6.3 Restartable Multibyte Conversion Functions

The ISO C standard defines functions to convert strings from a multibyte representation to wide character strings. There are a number of peculiarities:

The character set assumed for the multibyte encoding is not specified as an argument to the functions. Instead the character set specified by the LC_CTYPE category of the current locale is used; see Locale Categories.
The functions handling more than one character at a time require NUL terminated strings as the argument (i.e., converting blocks of text does not work unless one can add a NUL byte at an appropriate place). The GNU C library contains some extensions to the standard that allow specifying a size, but basically they also expect terminated strings.

Despite these limitations the ISO C functions can be used in many contexts.

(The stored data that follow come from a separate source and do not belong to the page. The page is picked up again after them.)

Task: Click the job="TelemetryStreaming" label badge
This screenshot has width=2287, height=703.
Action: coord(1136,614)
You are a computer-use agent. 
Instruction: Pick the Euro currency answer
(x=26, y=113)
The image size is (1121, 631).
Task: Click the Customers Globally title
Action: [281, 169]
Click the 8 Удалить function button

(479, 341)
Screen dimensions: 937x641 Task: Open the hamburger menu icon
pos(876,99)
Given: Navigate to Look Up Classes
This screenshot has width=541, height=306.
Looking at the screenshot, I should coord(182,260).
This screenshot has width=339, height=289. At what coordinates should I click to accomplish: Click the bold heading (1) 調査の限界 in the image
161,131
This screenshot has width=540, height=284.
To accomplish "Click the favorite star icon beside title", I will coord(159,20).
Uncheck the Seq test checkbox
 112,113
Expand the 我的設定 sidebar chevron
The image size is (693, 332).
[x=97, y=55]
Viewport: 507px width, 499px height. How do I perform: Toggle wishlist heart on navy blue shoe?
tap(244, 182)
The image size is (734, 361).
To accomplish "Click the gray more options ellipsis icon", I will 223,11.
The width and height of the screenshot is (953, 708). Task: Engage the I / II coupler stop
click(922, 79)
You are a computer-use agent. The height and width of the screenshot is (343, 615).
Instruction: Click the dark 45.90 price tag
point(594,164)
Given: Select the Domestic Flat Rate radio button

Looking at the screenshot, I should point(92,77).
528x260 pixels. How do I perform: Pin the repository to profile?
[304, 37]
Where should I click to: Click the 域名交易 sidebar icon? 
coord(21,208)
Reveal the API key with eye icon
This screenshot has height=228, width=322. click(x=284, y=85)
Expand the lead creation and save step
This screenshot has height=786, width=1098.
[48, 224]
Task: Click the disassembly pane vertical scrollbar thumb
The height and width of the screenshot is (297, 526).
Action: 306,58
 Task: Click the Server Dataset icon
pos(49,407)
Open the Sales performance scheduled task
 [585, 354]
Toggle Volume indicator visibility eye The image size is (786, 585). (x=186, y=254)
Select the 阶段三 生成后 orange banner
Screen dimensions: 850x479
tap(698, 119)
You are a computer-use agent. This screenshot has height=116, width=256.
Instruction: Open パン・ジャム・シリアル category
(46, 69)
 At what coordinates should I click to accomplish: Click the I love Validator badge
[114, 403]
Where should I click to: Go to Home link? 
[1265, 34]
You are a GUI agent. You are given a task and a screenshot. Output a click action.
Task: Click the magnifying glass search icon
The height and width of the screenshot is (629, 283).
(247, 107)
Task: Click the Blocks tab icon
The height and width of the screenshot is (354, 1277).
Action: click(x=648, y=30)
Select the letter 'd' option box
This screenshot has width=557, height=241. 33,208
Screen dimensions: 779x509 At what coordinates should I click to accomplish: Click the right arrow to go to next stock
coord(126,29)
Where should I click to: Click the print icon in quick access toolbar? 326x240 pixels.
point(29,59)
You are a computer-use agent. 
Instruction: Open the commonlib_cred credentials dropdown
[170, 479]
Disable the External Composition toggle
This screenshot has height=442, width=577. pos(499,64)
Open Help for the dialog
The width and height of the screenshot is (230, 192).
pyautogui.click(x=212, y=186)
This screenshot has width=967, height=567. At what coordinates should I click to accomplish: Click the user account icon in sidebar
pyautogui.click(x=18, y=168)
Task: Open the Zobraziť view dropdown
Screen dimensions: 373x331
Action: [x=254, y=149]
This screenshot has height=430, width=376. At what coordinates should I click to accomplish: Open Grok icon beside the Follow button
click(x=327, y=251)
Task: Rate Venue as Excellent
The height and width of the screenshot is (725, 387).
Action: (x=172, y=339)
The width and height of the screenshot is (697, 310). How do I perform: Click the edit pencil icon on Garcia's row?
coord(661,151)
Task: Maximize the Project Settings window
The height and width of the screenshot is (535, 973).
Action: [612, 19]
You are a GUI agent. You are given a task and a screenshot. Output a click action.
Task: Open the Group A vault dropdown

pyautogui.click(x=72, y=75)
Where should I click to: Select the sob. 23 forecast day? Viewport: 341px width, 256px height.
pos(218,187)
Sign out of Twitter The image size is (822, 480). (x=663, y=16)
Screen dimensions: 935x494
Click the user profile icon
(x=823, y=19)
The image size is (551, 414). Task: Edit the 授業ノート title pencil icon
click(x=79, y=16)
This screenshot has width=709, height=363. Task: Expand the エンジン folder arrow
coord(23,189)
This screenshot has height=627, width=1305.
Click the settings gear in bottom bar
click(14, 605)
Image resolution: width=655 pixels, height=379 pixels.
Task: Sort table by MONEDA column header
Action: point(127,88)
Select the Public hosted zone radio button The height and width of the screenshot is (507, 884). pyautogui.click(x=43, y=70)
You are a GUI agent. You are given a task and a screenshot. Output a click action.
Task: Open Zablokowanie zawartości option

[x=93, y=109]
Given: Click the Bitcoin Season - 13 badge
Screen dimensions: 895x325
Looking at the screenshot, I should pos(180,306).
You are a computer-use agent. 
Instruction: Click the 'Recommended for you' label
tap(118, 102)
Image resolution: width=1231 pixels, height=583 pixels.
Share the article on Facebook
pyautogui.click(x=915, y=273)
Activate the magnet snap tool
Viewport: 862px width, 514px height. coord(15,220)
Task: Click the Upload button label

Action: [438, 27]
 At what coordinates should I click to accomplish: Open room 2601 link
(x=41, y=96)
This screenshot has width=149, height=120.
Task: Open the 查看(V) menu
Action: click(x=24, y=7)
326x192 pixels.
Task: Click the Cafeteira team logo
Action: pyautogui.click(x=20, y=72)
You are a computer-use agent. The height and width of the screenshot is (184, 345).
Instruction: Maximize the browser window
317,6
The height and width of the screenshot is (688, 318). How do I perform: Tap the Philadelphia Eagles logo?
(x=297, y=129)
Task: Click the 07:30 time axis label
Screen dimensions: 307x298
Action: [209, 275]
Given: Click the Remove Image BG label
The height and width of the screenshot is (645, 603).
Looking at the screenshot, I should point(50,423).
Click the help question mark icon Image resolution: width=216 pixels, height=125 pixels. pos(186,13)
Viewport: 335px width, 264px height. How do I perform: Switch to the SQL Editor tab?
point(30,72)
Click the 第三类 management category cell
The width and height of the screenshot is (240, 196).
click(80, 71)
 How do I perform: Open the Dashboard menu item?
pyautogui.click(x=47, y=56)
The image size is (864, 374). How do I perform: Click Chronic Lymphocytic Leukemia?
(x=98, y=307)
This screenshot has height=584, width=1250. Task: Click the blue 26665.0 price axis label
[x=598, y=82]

In graphical user interfaces, for instance, it is not uncommon to have functions that require text to be displayed in a wide character string if the text is not simple ASCII. The text itself might come from a file with translations and the user should decide about the current locale, which determines the translation and therefore also the external encoding used. In such a situation (and many others) the functions described here are perfect. If more freedom while performing the conversion is necessary take a look at the iconv functions (see Generic Charset Conversion).